Hi God,
It's just me again. Thank you for all my blessings. Thanks for my breathing being a smidgen better now.
Lord, I turned the NACOC job over to you. I was so scared. I always feel so inadequate. So un-qualified. But anyhow, I turned this over to you and it was so funny. The moment I did, I stopped worrying about it. I think I might get this job. And I think it would be good for me as well as being so ideal as far as the pay and hours are. If I do or I don't, I still thank you for removing that fear and nervousness. I thank you for having had the opportunity to apply here regardless of the results.
Lord, I thank you for Jennifer. I see her daily trying to do your will and to control the things that are not pleasing to you. Sometimes it's so hard for us human's Lord to control our human side. I am so blessed by Jennifer. She is always trying to help me - sometimes to the point of taking over for me, lol - but always trying to do what she thinks is best for me.
She is such a loving mother - and just enjoys being with her kids so much. Lord, I ask you to please save Jay. He's a good man and I so want him to go to heaven. Lord, speak to him and call him until he can no longer resist and he comes to you.
Lord, give Jennifer patience, understanding and wisdom as she's coming into these hormonal, earth-twisting, EVERYTHINGS AN EMERGENCY, teenage years with her beautiful girls. They are so beautiful and unique - so very different each and every one of them. Be with Brina as she's leading the way thru those long, mixed up hallways of teenagers-to-adulthood years. It can be so confusing when you're so up one moment and sad the next and angry and confused and mixed up. The hormones are racing and you don't know how to handle them. Bless her Lord - and guide her. She's your child and loves you. Bless them both Lord. Keep your hand on them.

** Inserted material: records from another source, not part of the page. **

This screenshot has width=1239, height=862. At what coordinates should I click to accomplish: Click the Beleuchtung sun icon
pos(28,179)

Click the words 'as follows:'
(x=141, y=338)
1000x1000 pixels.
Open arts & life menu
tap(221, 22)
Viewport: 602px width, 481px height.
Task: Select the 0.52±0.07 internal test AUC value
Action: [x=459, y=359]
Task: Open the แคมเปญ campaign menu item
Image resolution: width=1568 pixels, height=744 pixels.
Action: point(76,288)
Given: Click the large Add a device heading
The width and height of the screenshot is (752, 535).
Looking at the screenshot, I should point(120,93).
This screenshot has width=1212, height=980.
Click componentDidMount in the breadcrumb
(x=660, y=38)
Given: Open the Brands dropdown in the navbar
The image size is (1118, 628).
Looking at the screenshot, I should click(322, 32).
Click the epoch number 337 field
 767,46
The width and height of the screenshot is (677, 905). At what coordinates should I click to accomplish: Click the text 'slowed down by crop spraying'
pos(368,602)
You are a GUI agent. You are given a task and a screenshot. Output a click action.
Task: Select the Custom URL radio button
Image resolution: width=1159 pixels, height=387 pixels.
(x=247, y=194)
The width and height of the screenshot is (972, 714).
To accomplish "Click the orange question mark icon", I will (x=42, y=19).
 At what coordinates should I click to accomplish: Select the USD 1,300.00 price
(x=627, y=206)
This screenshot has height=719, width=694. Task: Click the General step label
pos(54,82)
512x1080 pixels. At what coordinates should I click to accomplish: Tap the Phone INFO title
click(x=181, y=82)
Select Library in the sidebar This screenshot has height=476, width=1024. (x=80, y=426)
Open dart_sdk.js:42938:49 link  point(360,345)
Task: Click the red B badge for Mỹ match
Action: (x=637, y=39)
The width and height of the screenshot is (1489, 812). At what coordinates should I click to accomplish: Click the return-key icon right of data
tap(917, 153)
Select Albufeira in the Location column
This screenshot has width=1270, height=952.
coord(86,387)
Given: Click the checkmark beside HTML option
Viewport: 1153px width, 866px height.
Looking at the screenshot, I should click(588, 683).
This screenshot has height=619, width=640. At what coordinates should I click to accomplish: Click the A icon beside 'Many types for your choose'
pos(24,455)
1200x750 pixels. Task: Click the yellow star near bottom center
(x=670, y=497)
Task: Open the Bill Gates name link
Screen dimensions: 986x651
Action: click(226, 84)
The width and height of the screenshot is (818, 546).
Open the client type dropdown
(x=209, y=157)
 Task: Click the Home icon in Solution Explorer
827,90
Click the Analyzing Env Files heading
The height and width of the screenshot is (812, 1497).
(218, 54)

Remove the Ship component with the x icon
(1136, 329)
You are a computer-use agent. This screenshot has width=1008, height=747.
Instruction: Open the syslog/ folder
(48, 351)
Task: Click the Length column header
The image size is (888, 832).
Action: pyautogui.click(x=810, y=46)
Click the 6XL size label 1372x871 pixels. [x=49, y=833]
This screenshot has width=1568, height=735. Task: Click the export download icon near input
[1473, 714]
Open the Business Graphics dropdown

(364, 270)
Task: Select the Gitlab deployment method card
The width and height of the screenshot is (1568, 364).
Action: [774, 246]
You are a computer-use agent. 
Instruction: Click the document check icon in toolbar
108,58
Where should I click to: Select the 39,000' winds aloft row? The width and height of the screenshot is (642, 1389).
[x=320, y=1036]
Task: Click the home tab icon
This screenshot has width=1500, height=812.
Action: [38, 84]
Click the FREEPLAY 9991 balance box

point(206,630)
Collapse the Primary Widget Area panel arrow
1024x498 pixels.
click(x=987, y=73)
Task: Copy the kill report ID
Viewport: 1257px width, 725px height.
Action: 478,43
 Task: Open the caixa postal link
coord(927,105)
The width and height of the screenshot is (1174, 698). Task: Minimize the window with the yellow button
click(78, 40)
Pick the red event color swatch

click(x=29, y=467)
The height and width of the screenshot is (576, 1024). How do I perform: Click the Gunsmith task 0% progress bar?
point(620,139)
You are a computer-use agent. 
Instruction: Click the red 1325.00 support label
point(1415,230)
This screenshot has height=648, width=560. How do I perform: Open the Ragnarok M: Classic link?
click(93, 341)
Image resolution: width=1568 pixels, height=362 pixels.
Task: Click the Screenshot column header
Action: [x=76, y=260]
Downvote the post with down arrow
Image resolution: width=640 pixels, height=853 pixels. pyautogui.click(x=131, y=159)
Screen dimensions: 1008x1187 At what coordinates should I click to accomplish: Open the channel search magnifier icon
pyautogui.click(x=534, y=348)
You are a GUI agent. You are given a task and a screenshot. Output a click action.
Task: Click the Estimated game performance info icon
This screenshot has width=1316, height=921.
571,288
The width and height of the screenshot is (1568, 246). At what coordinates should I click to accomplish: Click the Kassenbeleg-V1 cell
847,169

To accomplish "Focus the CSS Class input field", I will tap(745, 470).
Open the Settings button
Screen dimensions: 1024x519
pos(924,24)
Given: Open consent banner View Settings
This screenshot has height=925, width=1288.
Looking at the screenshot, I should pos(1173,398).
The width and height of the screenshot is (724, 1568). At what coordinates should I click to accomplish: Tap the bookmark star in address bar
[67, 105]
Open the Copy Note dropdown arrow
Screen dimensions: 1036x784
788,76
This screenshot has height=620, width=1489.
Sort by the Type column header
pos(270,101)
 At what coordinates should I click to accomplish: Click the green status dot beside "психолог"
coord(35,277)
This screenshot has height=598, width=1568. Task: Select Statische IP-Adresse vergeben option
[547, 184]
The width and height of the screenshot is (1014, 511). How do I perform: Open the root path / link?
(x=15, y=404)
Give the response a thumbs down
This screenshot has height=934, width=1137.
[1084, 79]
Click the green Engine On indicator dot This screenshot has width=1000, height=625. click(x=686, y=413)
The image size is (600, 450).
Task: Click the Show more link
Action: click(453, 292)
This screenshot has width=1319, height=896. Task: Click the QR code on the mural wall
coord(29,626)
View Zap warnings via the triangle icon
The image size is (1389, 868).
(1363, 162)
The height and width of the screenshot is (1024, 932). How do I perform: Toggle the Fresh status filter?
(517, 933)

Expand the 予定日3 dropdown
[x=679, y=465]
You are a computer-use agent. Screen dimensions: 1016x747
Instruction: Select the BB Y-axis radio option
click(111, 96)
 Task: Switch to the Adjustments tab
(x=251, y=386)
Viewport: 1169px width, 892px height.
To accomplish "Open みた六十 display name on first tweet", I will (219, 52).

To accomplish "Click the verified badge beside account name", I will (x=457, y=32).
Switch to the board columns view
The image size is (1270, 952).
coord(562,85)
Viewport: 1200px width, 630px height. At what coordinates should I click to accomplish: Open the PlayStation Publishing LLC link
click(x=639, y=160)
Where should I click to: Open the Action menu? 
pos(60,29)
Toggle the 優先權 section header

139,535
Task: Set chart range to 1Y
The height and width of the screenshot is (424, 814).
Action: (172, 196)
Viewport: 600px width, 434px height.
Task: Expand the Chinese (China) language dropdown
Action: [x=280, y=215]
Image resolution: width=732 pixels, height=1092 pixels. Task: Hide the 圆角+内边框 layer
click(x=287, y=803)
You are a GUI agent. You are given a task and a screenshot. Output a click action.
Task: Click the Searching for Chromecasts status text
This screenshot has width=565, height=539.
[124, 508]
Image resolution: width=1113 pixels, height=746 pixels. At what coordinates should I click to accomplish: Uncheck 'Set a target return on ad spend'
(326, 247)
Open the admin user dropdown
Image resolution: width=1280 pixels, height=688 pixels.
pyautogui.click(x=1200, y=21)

And Lord, look at Julia. She is so neat. Such a mess. and so fun. She needs you too. She's trying to follow Brina and still be different. She wants to do good - but she don't want to be just a carbon. Help soften her heart toward her little sister and towards authority. Give her understanding of why she needs to submit to authority. In so many ways, Lord, she reminds me of her mom at that age. And her mom is handling things so much better than I did. Thank you for that. Keep them both in your grace and hold them dear. They are your children and they love you.
Little redheaded Lacey. She is such a dear. And you can really tell she's the baby of the group. She just knows that everyone dotes on her - and who wouldn't? She is so precious - and I ask that you guide her. She is so sensitive, Lord. Help her with that and let her know, it's okay if someone tells her no. Lord, she's your child. Please keep her safe and keep that beautiful smile on her face.
Lord, I love these 4 girls so much. Help me guard my mouth so that my words won't hurt these girls. I know that I sometimes say things one way and Jen thinks I mean them another way. Please help me with this - and help me to not be critical. Help me Lord when I go to offer advice or words to make sure it's what you would have me to offer. And help me to word it correctly so that it's not taken the wrong way. I do not want to ever hurt my daughter again. I know I have in the past and Lord, I ask your forgiveness for this. I have asked Jen's - and yours.